**YOUR GOAL:**
In the records below, the line containing "[The Difference Between" is the first to keep. Retype it and all later lines exactly, through the end.

*** Opening of SOURCE DATA ***

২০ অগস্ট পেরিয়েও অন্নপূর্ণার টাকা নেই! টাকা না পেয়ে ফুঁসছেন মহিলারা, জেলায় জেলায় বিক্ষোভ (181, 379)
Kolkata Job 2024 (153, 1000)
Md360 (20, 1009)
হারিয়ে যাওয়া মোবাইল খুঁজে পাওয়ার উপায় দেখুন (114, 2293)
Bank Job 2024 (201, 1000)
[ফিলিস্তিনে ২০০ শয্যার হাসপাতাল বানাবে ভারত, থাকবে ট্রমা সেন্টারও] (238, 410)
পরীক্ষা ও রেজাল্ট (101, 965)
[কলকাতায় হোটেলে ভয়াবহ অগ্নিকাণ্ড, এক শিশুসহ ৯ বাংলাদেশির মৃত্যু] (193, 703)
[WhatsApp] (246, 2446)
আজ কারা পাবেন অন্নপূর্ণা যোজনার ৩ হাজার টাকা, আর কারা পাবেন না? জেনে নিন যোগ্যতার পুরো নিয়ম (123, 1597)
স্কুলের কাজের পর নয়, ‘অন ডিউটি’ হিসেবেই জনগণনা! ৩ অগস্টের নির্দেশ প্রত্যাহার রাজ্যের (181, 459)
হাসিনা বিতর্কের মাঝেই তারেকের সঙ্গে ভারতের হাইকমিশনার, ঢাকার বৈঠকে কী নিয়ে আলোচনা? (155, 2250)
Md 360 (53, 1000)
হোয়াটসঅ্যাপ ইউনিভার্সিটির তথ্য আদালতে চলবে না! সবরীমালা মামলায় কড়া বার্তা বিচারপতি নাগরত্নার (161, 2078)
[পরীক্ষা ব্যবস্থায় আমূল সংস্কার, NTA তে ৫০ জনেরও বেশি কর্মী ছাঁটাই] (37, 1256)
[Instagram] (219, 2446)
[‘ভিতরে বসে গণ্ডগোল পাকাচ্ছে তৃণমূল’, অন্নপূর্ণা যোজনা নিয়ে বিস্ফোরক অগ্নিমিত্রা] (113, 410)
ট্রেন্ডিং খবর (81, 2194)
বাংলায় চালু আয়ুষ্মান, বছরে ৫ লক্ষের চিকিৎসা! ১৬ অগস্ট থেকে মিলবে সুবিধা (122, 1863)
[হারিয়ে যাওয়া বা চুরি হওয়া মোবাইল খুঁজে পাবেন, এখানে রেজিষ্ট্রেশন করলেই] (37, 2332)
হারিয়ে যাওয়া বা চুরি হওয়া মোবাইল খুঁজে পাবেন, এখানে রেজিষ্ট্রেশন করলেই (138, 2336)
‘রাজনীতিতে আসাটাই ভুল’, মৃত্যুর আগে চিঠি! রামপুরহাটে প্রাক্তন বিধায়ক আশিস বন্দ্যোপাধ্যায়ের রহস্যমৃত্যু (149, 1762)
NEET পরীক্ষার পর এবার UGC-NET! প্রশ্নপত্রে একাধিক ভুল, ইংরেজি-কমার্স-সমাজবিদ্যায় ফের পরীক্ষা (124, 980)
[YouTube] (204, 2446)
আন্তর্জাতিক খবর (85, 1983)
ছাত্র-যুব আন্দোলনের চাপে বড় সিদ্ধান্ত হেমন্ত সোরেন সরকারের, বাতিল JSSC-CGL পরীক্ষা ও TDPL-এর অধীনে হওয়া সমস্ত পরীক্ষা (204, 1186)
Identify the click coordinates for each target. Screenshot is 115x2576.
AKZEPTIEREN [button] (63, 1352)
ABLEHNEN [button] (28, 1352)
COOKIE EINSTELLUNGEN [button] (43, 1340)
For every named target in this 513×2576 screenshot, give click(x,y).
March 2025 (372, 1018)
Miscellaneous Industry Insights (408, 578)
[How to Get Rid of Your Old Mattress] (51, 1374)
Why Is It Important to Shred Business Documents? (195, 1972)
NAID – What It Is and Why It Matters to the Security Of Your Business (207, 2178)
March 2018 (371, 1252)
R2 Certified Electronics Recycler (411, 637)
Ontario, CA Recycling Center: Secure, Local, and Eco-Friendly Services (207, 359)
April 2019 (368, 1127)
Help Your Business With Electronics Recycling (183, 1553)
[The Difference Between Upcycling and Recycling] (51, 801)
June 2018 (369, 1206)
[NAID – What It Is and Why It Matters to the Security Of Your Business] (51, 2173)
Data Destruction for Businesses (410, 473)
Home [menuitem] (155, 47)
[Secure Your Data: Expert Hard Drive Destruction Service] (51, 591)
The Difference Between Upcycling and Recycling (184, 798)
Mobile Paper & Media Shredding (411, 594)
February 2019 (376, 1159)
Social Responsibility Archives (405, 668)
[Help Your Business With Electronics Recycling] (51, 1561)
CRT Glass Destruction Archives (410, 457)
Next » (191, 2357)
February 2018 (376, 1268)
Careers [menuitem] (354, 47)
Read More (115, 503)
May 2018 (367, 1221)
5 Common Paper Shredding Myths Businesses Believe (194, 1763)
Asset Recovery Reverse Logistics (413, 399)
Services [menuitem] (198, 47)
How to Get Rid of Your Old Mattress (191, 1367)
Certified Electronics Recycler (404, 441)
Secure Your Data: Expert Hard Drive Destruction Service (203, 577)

*** Close of SOURCE DATA ***

**RESPONSE TO THIS TASK:**
[The Difference Between Upcycling and Recycling] (51, 801)
June 2018 (369, 1206)
[NAID – What It Is and Why It Matters to the Security Of Your Business] (51, 2173)
Data Destruction for Businesses (410, 473)
Home [menuitem] (155, 47)
[Secure Your Data: Expert Hard Drive Destruction Service] (51, 591)
The Difference Between Upcycling and Recycling (184, 798)
Mobile Paper & Media Shredding (411, 594)
February 2019 (376, 1159)
Social Responsibility Archives (405, 668)
[Help Your Business With Electronics Recycling] (51, 1561)
CRT Glass Destruction Archives (410, 457)
Next » (191, 2357)
February 2018 (376, 1268)
Careers [menuitem] (354, 47)
Read More (115, 503)
May 2018 (367, 1221)
5 Common Paper Shredding Myths Businesses Believe (194, 1763)
Asset Recovery Reverse Logistics (413, 399)
Services [menuitem] (198, 47)
How to Get Rid of Your Old Mattress (191, 1367)
Certified Electronics Recycler (404, 441)
Secure Your Data: Expert Hard Drive Destruction Service (203, 577)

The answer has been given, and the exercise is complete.